Prezydent Torunia dostrzega uwagi i wątpliwości, które docierają do niego w związku z otwarciem wystawy Mariny Abramović w Centrum Sztuki Współczesnej, nie jest jednak jego rolą przejmowanie kompetencji dyrektora CSW – poinformowano w piątek w specjalnym oświadczeniu magistratu.
"Centrum Sztuki Współczesnej Znaki Czasu jest instytucją posiadającą osobowość prawną, prowadzoną wspólnie przez Gminę Miasta Toruń, samorząd Województwa Kujawsko-Pomorskiego i Ministerstwo Kultury i Dziedzictwa Narodowego, wpisaną do rejestru instytucji kultury prowadzonych przez Gminę Miasta Toruń" - przypomniała na początku oświadczenia rzecznik prasowa prezydenta Torunia Michała Zaleskiego, Magdalena Stremplewska.
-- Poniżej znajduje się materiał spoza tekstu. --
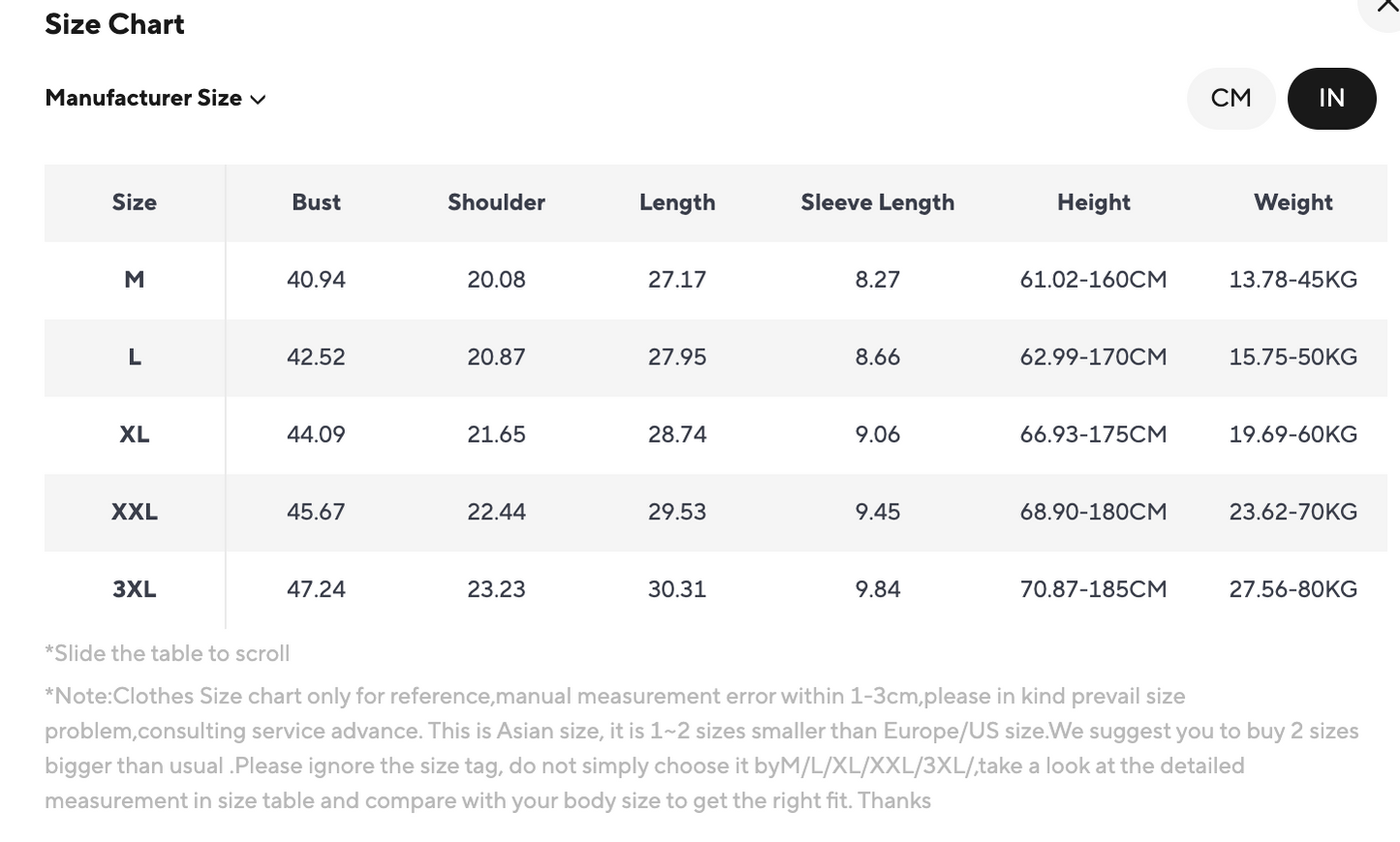The height and width of the screenshot is (842, 1400).
Task: Click the Length column header
Action: [676, 203]
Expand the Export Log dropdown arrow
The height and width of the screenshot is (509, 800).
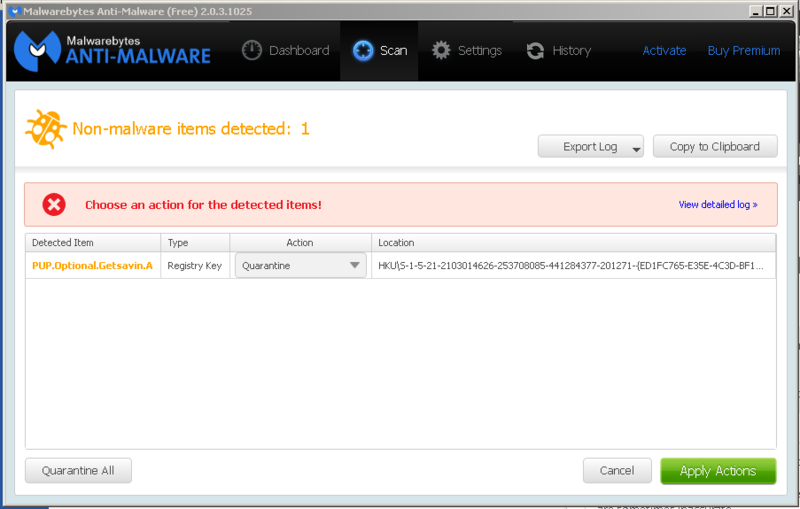[x=636, y=148]
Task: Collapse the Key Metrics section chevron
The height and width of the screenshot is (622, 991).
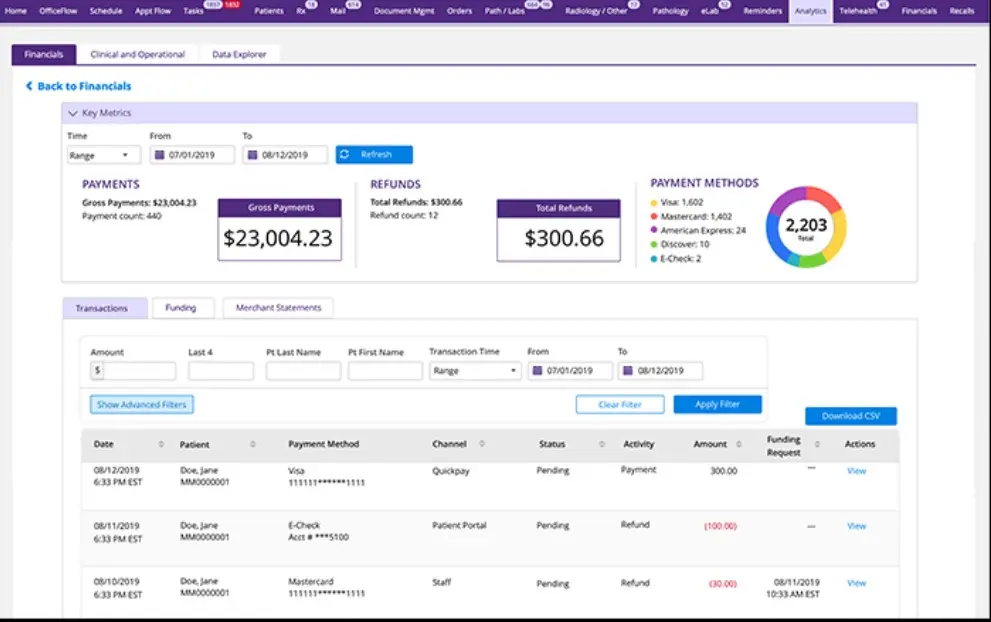Action: [x=72, y=112]

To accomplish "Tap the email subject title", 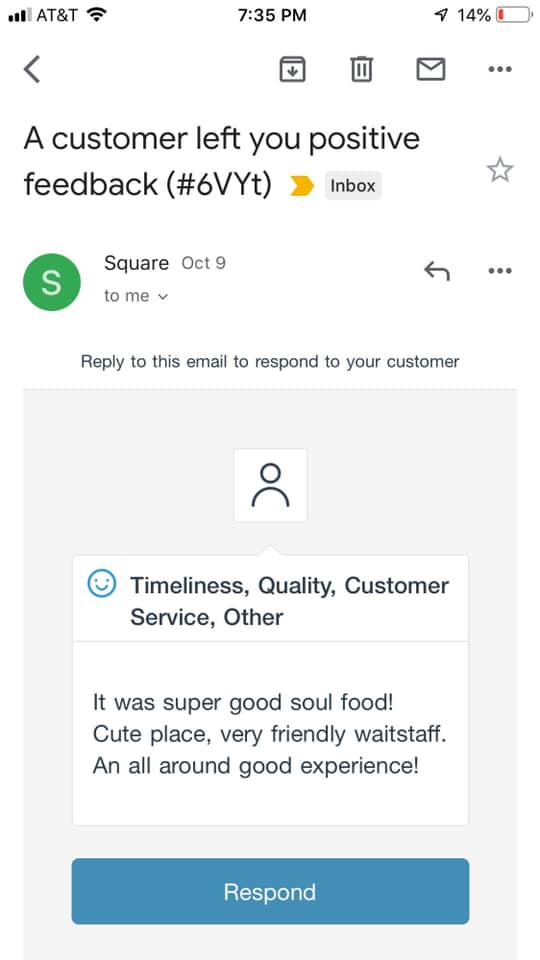I will [x=222, y=162].
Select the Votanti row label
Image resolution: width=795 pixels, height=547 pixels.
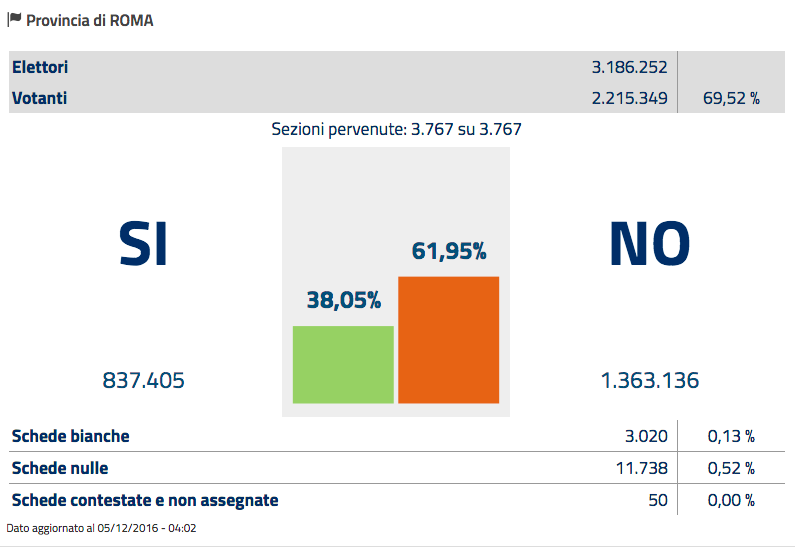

Dalej w oświadczeniu magistratu czytamy, że CSW "Znaki czasu" samodzielnie zarządza dyrektor. Jest nim Wacław Kuczma. Przypomniano także, że organem opiniodawczo-doradczym jest rada programowa, która powołana została spośród osób wskazanych przez organizatorów instytucji.
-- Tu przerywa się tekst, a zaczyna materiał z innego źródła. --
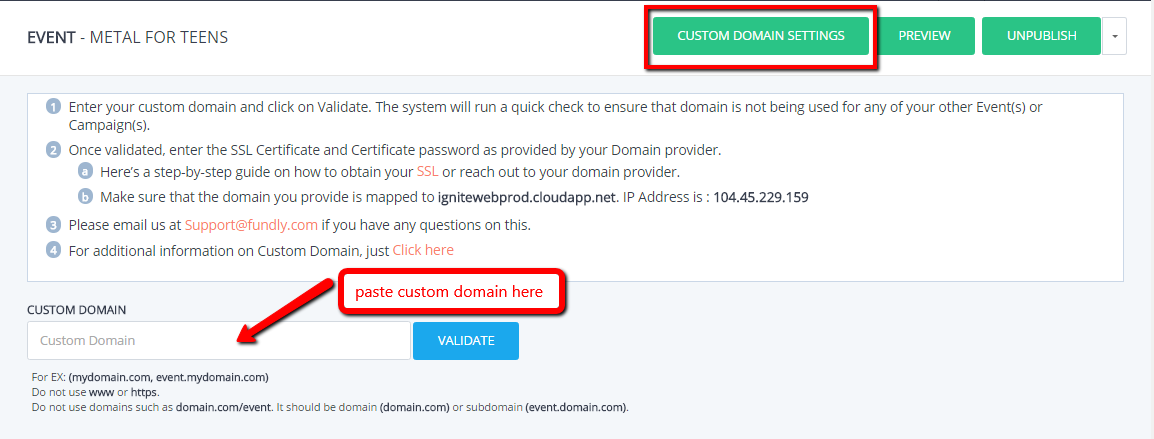1154x439 pixels.
Task: Expand the dropdown arrow beside Unpublish
Action: (x=1114, y=35)
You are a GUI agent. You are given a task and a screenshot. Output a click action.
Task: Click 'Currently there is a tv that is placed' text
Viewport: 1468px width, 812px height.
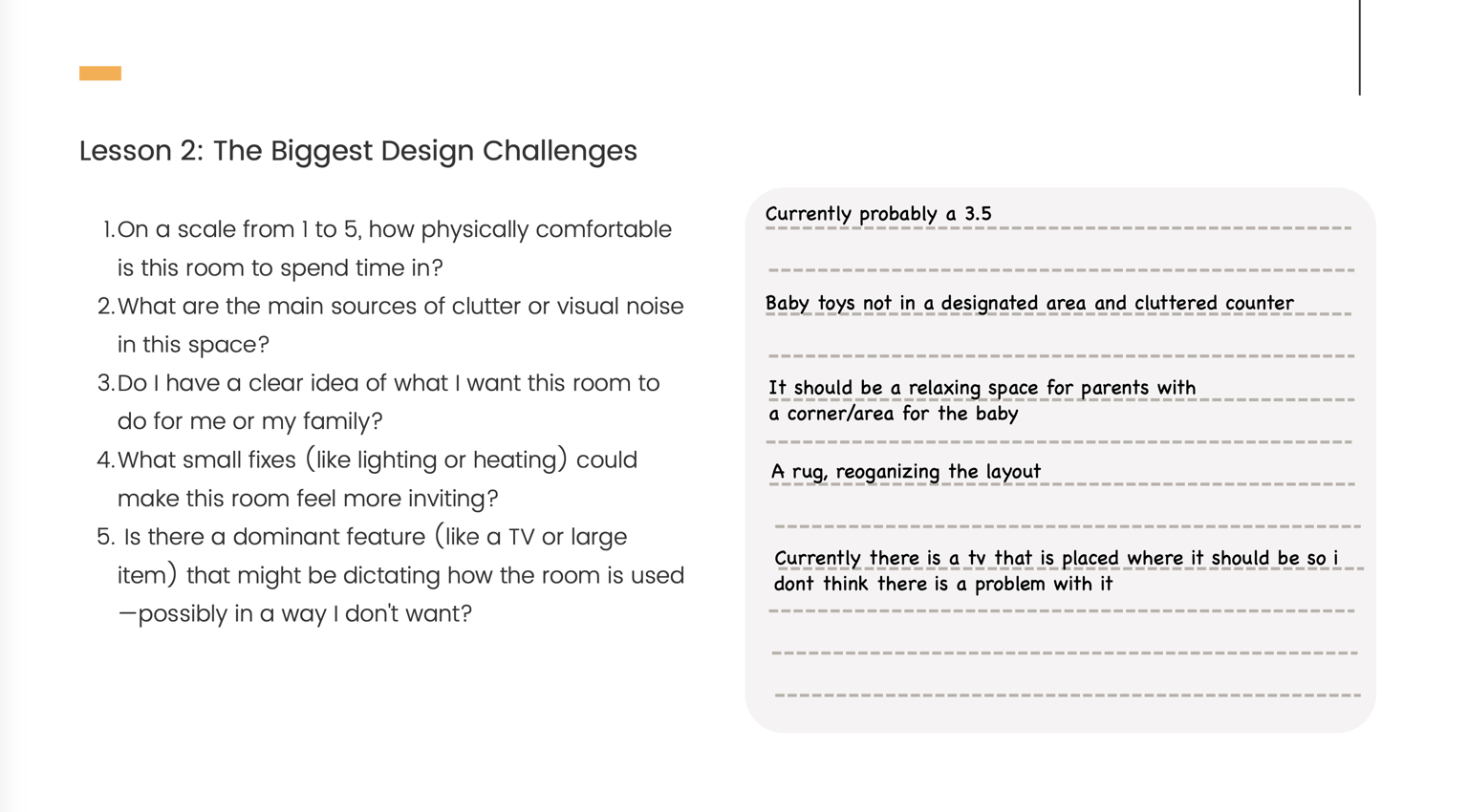1056,558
"Należy zauważyć, że ekspozycja Mariny Abramović w Centrum Sztuki Współczesnej Znaki Czasu w Toruniu to pierwsza polska wystawa tej światowej sławy artystki. Wydarzenie śledzą z uwagą media i osoby zainteresowane sztuką współczesną, nie tylko w naszym regionie, ale i w całym kraju. Jak wiele wydarzeń artystycznych, również i ta wystawa wzbudza szerokie spektrum emocji – od zachwytu i oczekiwania po obawy i sprzeciw" - dodała Stremplewska.
Poinformowała, że włodarz miasta dostrzega uwagi i wątpliwości, które docierają do niego w związku z piątkowym otwarciem wystawy. "Nie jest jednak jego rolą przejmowanie kompetencji dyrektora i Rady Programowej CSW, instytucji kultury działającej w oparciu o przepisy ustawy o organizowaniu i prowadzeniu działalności kulturalnej" - zaznaczyła rzecznik prasowa.
Zaleski w czwartek wieczorem uczestniczył w medialnym wernisażu retrospektywy "Do czysta".
"Do czysta" to przekrojowa wystawa poświęcona twórczości Mariny Abramović – działającej od około pięciu dekad wybitnej artystki, ikony performensu i niezwykłej postaci świata sztuki współczesnej. Wystawa realizowana jest we współpracy z Moderna Museet w Sztokholmie, Muzeum Sztuki Współczesnej Louisiana w Humlebek i Bundeskunsthalle w Bonn. Międzynarodowy projekt "The Cleaner"” pozwala europejskiej publiczności zapoznać się z twórczością Abramović, jak i wziąć udział w proponowanych przez nią działaniach - toruńskie CSW przeprowadziło nabór osób, które chcą uczestniczyć w wystawowych projektach. Polska jest jedynym krajem w naszej części Europy, który uczestniczy w tym tournee. Kolejna wystawa odbędzie się w rodzinnym mieście artystki - Belgradzie.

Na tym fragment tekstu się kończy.